Une bouffée de fumée s’échappa des lèvres du vieillard alors qu’il reposait sa longue pipe de bois. Miyaca regarda les volutes dessiner d’étranges motifs avant de disparaître.

– Que m’arrivera-t-il si je reste ?
– Tu deviendras mon apprentie. Les Changeurs de Forme ont toujours eu le loup pour guide.

Shonk écarta légèrement le col de sa fourrure et dévoila un pendentif ouvragé représentant un croc.

– Si tu restes, tu seras un jour le guide des Changeurs de Forme. Ce ne sera pas une époque facile.
– À cause de la guerre ?

Un hochement de tête pensif fut la seule réponse qu’elle obtint. Shonk se leva et alla écarter la lourde tenture qui fermait sa porte. Dehors, Raphël courait dans les jambes des hommes en piaillant des ordres différents de ceux de son père. Miyaca l’observa un instant avec tendresse, puis elle porta son attention sur le capitaine. Il était lui-même le Guide des Cartographes. Ils étaient des cousins éloignés. Le contact avait été établi de nouveau entre les deux familles, les pirates allaient s’en retourner sur les mers. Ils reviendraient un jour, quand ce sera le moment pour la venue du nouvel Empereur des Peuples Nomades.
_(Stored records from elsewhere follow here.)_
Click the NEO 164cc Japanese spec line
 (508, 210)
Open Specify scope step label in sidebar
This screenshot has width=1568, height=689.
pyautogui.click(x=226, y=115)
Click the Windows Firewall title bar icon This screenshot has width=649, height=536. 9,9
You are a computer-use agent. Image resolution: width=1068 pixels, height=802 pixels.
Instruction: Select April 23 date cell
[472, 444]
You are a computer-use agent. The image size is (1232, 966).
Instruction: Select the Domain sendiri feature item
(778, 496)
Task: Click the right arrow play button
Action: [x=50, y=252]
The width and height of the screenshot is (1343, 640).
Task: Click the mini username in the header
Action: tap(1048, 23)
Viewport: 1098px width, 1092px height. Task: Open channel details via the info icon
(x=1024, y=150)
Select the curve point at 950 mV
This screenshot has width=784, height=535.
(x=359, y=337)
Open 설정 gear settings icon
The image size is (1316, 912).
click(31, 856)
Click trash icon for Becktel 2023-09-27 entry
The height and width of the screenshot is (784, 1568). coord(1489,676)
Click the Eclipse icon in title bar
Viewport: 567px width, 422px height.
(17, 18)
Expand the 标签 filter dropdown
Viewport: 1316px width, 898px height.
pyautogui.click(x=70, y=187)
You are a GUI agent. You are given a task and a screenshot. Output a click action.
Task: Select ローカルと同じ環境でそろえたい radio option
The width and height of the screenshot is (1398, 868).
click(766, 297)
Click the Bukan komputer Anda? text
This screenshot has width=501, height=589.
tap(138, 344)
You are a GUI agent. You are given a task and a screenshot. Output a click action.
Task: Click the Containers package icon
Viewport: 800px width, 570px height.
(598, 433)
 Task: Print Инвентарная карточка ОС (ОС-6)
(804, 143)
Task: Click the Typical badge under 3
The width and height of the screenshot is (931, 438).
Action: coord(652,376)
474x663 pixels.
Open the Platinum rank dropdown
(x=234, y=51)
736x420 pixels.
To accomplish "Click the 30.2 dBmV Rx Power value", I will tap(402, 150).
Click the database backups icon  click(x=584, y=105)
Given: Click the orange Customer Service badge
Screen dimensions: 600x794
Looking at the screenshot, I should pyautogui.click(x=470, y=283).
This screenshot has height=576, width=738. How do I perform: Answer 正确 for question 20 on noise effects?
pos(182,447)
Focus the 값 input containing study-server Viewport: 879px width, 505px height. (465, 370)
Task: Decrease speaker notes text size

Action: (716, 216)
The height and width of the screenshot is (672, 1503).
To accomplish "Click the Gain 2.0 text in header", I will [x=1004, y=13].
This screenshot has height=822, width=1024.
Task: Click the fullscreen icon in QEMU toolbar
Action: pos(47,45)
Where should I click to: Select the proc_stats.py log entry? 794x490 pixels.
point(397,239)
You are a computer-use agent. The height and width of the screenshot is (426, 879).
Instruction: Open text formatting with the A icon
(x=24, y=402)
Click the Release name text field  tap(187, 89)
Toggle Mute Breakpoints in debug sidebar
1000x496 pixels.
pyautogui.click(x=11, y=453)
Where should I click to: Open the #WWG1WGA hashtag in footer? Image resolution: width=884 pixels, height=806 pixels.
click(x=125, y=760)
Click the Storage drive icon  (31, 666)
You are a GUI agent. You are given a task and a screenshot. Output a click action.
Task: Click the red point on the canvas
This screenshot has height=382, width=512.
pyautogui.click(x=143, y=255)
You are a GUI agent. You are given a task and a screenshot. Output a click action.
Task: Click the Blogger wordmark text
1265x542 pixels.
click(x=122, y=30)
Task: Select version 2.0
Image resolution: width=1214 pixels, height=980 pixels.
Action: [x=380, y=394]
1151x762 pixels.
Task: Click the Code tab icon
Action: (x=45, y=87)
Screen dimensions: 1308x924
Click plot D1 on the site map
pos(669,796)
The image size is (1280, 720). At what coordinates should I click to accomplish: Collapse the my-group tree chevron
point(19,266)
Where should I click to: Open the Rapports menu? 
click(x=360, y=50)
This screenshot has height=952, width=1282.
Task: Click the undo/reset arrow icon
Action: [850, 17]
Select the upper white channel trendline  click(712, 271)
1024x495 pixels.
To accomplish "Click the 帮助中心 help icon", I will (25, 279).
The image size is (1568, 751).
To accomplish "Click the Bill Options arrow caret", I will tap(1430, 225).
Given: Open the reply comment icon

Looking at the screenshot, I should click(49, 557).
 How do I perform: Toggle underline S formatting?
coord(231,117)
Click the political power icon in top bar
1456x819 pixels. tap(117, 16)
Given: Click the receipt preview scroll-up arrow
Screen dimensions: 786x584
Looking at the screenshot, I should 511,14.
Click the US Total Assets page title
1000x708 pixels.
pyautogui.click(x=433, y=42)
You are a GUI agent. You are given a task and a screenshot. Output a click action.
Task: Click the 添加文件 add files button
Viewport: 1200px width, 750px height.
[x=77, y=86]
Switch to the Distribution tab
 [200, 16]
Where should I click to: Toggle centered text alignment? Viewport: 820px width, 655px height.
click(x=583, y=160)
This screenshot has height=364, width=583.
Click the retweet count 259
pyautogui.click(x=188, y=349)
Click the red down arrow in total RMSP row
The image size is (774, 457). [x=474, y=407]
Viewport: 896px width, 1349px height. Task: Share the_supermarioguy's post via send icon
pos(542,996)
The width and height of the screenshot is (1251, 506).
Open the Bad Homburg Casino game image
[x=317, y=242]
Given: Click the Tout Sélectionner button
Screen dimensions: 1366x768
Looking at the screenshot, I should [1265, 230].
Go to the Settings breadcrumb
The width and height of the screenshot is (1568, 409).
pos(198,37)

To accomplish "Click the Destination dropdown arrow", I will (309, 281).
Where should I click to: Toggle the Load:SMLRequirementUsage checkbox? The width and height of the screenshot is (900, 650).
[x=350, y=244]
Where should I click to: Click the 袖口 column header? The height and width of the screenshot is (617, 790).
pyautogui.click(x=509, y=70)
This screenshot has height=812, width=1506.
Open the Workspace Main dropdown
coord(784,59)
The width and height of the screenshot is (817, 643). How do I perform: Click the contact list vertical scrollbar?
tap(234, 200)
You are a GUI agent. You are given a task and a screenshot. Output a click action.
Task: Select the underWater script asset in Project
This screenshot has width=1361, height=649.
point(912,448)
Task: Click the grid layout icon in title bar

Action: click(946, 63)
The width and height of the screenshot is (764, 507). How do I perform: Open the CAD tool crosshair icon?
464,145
– Le garçon te reviendra, dans plusieurs années. Il amènera avec lui celle qui retrouvera l’Empereur. Il faudra que tu sois prête. Tu devras l’aider à renverser le Nécromancien. Tel est le chemin qui s’offre à toi si tu restes.

Le regard de Miyaca balaya la place du village. Des enfants et des animaux de toutes sortes jouaient ensemble. Autour de la source, des femmes discutaient avec animation. Les Changeurs de Forme étaient encore nombreux, mais ils avaient besoin du loup. Son Autre le lui soufflait.

« Reste. »

Le regard glacial du Nécromancien lui revint en tête. Aurait-elle un jour le courage de se dresser contre lui ? Était-ce vraiment l’un de ses futurs possibles ?

« Reste. »

Ses yeux se fermèrent un instant. Elle sentit un souffle chaud et humide, désormais familier, sur la paume de sa main.

– Je reste.

La jeune femme rouvrit les yeux et regarda droit devant elle. Elle l’acceptait.